Introduction

The vagus nerve, a long meandering nerve bundle passing through the neck to the thorax and abdomen, extensively innervates and regulates the physiology of visceral organs including the heart1. Clinical studies demonstrate that biomimetic vagus nerve stimulation exhibits a pleiotropic protective effect in heart failure patients, as it improves ejection fraction of the ventricle2, grade of New York Heart Association classification3, baroreflex function4, and T-wave alternans4.

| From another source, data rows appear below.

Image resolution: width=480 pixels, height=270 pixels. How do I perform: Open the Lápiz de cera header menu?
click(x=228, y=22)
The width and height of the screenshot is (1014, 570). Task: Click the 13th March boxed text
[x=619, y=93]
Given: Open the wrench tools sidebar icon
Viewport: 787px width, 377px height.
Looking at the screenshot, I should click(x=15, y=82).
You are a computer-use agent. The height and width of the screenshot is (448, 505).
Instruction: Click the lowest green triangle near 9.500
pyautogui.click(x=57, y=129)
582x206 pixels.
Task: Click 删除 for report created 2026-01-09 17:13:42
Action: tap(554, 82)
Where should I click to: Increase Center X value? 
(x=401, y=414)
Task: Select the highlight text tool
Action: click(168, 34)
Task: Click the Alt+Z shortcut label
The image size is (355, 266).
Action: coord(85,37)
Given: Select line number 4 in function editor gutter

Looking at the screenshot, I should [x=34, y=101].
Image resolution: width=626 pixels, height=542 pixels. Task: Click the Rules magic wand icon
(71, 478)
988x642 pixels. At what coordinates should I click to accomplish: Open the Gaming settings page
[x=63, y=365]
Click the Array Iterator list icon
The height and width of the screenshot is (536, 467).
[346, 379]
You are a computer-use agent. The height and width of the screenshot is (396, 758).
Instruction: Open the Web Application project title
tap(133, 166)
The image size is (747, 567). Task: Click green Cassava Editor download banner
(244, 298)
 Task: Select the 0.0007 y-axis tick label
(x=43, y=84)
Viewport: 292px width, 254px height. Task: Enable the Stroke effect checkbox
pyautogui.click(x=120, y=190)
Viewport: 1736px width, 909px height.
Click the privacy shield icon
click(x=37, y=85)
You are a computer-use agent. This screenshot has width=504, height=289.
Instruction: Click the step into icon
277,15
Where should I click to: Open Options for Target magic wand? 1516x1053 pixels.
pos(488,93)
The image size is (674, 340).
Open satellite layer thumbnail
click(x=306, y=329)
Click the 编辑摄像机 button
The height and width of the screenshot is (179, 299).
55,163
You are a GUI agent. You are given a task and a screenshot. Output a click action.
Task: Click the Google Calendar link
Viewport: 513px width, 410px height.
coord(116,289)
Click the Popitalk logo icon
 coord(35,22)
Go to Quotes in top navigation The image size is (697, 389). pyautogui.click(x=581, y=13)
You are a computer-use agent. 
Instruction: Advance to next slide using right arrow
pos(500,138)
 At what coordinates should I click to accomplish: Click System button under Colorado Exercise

Transcutaneous electrical nerve stimulation (TENS) is a non-invasive technique in which a low-voltage current is delivered through surface electrodes to stimulate nerve fibers beneath the skin5. Shoulder TENS is a widely prescribed regiment for the patient suffering from adhesive capsulitis5; and in this case, the location of stimulation pads is very close to the base of the neck where the vagus nerve branches and enters the thorax1. For a very recent study have demonstrated auricle TENS modifies the heart rate (HR) of subjects by activating the vagus nerve6, we wonder if shoulder TENS used for treating capsulitis could also activate the vagus nerve to modify cardiac functions. Thereby, the impact of shoulder TENS on heart physiology was investigated by assaying its effects on the HR of subjects.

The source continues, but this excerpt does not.